Ying Chen raconte ici l’histoire d’amour épistolaire entre Yuan, tout juste arrivé à Montréal, et Sassa, restée à Shanghai. Ce qui m’a le plus interpelée, c’est la question de la mobilité—physique, bien sûr, mais surtout émotionnelle et morale. Yuan adopte progressivement des valeurs occidentales, et les confronte, dans son échange avec Sassa, à celles de ses origines. C’est une dualité extrêmement évocatrice pour moi, parce que c’est ce que j’ai vécu avec ma famille. Et c’est ce que ma famille, voyageuse malgré elle, a vécu aussi: mes grands-parents ont fui la Chine pour se réfugier au Vietnam, puis mes parents ont quitté le Vietnam pour s’établir à Montréal. Ce livre m’a permis de mieux comprendre les défis de l’intégration—jongler avec ses valeurs, avoir à choisir, parfois, quand le conflit devient insoutenable. Je me suis réconciliée avec cette réalité.

J’ai dévoré tous les livres de Ying Chen. C’est ma sœur de littérature; un jour, j’irai cogner à sa porte.


Un thé dans la toundra / Nipishapui nete mushuat

(Joséphine Bacon, 2013)

J’ai lu ce recueil il y a environ un an et demi, alors que j’étais au Vietnam dans l’espoir de mieux comprendre l’histoire de mes ancêtres. Au cours de ce voyage, je suis retournée dans la maison de mes grands-parents; j’ai vu le trou dans lequel se cachaient mon père et sa famille pendant que les bombes explosaient… J’avais Joséphine avec moi, elle qui, dans ce livre, cherche ses origines à travers la toundra. Nous étions dans un processus identique, celui de marcher sur le territoire de nos ancêtres, de recoller les morceaux de notre histoire.

Je suis particulièrement touchée par sa façon de valoriser la mémoire. Comment se souvenir d’où l’on vient, comment s’assurer que ce que nos prédécesseurs ont vécu puisse continuer de vivre à travers les générations? Quand mes parents parlent du Vietnam, ils parlent de la nourriture, de la musique—jamais des histoires de violence, du moment où l’armée est arrivée, de celui où les voisins les ont dénoncés, de l’explosion de leur voiture. Tout ça, je l’ai entendu pour la première fois là-bas, il y a un an et demi. J’ai beaucoup écrit, pour garder une trace.

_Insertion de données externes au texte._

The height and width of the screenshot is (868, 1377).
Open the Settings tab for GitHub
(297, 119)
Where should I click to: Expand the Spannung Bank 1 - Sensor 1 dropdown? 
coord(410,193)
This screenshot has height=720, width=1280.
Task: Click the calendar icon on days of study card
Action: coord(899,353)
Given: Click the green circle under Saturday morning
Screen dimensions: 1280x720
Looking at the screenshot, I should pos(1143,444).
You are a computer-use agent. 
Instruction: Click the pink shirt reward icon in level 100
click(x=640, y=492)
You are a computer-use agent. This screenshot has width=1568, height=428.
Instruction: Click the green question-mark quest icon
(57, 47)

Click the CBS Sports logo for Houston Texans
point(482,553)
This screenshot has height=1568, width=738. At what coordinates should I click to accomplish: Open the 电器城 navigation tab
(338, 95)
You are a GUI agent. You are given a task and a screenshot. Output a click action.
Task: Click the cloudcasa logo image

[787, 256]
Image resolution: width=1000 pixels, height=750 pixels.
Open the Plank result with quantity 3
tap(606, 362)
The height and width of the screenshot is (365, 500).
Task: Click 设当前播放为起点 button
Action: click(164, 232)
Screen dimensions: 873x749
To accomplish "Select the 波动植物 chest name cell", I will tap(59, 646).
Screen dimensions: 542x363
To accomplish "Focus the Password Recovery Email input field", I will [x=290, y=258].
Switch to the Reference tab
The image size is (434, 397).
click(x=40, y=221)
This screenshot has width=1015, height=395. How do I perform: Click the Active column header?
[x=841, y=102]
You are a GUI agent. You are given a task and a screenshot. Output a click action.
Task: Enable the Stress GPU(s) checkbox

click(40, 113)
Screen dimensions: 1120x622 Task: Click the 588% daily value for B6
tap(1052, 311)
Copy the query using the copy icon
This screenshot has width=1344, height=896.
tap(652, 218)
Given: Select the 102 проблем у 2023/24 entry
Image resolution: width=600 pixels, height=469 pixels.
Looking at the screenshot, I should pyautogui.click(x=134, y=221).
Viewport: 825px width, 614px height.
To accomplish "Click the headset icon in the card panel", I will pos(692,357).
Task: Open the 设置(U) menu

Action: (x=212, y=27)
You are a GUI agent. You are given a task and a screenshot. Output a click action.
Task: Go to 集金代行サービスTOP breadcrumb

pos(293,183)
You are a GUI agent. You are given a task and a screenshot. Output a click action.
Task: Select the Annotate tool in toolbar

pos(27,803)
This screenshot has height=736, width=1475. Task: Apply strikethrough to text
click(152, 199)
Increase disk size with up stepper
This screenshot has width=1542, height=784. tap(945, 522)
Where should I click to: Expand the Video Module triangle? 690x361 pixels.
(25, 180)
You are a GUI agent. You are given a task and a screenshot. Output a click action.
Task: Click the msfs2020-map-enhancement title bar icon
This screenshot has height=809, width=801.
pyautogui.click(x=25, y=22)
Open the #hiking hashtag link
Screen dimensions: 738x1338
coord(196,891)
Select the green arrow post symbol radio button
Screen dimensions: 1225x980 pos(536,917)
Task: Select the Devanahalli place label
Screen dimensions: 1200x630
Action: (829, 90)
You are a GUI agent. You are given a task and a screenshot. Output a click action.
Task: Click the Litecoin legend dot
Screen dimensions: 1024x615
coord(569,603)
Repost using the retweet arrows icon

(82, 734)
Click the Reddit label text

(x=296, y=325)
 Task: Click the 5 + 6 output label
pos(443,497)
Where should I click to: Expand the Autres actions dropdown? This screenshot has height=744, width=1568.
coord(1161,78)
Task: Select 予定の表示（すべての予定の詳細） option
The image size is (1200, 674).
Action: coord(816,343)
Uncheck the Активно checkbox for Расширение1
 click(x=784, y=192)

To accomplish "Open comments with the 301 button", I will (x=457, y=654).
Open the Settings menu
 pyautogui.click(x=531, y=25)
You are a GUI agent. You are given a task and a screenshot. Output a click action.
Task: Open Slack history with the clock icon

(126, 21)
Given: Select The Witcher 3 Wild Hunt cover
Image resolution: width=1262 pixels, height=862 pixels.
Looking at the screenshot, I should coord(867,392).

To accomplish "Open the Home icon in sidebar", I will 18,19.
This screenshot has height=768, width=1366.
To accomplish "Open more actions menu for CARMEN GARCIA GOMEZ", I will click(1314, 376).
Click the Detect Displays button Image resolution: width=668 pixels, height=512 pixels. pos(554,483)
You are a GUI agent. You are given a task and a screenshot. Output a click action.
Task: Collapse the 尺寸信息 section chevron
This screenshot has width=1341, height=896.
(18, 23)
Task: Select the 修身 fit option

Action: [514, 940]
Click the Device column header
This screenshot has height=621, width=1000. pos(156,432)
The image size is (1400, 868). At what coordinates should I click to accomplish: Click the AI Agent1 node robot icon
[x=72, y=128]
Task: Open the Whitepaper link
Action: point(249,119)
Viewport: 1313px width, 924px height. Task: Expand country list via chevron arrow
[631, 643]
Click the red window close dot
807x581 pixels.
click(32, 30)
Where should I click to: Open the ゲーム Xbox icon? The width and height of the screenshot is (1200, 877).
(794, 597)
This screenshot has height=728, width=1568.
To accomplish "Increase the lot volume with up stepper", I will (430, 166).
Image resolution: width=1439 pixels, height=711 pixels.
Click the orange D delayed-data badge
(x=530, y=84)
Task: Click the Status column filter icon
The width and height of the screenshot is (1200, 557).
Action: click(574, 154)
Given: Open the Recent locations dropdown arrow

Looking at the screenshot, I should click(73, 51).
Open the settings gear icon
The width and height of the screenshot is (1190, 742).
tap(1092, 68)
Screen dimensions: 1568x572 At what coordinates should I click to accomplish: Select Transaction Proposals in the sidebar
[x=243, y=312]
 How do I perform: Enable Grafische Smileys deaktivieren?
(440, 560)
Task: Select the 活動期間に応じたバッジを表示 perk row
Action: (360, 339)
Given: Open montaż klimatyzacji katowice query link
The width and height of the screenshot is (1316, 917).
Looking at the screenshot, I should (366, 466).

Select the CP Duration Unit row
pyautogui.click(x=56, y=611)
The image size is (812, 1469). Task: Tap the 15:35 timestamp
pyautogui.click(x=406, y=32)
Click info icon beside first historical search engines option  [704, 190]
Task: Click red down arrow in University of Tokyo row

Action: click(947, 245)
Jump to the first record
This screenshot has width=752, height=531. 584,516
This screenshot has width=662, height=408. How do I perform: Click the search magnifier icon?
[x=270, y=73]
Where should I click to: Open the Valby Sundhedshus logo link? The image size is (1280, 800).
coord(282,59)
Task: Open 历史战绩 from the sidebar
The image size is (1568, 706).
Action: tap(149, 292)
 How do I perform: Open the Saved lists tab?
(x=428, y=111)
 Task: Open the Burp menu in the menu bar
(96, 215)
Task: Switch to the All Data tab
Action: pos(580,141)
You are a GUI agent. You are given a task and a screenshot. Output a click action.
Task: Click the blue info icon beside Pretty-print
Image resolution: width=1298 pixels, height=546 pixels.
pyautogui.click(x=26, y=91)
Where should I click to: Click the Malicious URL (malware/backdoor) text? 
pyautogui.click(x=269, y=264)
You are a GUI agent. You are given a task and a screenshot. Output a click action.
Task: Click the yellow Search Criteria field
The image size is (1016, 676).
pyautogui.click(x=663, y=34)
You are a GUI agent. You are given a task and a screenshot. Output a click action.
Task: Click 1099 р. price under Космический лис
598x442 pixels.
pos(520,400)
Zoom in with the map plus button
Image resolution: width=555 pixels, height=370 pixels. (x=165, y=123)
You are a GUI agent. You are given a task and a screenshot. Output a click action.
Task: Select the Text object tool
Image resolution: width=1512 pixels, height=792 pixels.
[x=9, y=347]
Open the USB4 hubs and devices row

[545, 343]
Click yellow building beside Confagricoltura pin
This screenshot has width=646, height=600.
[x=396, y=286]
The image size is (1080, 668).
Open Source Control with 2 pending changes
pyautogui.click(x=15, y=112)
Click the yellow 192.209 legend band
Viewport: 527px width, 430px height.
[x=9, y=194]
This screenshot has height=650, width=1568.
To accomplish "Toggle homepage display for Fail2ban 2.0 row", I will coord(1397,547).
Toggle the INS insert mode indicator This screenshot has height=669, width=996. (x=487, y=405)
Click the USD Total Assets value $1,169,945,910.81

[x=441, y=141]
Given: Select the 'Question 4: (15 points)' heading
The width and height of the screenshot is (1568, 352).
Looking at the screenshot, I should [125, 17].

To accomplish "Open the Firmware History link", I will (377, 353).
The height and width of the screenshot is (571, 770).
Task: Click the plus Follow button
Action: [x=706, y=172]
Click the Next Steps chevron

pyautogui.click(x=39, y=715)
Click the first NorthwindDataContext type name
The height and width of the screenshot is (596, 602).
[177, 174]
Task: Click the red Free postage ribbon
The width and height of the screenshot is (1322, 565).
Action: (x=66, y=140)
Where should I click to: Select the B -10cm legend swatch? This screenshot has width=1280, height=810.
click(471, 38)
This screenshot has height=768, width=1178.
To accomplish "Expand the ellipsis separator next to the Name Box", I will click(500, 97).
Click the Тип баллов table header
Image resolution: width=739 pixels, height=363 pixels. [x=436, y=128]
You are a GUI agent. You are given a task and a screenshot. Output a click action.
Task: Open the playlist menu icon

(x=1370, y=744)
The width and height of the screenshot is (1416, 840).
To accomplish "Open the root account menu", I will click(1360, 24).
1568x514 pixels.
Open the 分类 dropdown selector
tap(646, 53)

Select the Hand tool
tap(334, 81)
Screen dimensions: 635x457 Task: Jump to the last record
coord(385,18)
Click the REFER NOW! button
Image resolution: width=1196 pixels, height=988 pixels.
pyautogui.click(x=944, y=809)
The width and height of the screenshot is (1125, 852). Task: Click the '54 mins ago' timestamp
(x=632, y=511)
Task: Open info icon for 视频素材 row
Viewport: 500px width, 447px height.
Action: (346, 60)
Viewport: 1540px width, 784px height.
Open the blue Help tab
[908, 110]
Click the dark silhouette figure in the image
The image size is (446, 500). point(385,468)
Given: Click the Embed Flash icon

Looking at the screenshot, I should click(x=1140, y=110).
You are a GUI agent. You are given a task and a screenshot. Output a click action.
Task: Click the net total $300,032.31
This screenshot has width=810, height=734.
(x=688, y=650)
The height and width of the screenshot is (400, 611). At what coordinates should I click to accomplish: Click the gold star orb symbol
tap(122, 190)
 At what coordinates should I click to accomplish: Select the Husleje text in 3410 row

Souvent, les familles qui émigrent au Québec veulent oublier, tourner la page. Joséphine, elle, boucle la boucle.


Les monologues du vagin

(Eve Ensler, 1999)

Ce livre-là a été déterminant pour moi. J’étais au cégep, mon corps changeait, ma sexualité prenait toute la place—et en même temps, c’était un sujet tabou. Le vagin, il fallait le cacher… Ce livre est arrivé à un moment où j’en avais besoin pour m’aimer.

Eve Ensler n’y évoque pas seulement la beauté et la diversité des corps féminins. Elle raconte aussi des histoires de viol, d’inceste, d’excision. J’ai beaucoup appris sur ce qu’on appelle la solidarité féminine, nécessaire dans un monde où on nous encourage, très tôt, à être en compétition. Au-delà des témoignages individuels rassemblés par Ensler, c’est une communauté qui se crée; une communauté de femmes qui parlent de leur vagin sans détour et partagent leur histoire.

C’est là que mon féminisme est né. Pour moi, il s’articule autour du corps des femmes dans l’espace public. Tout le monde veut le contrôler, le légiférer. Le jour où toutes les femmes parleront de leur vagin avec fierté, elles auront franchi un pas énorme dans leur émancipation.


Diplômée en droit, Cathy Wong est présidente du Conseil des Montréalaises et chroniqueuse au quotidien Le Devoir. Pendant 15 ans, elle a travaillé pour les YMCA du Québec, notamment dans le développement de ses programmes jeunesse. Elle a reçu de nombreux prix soulignant la qualité et la constance de son engagement dans la communauté.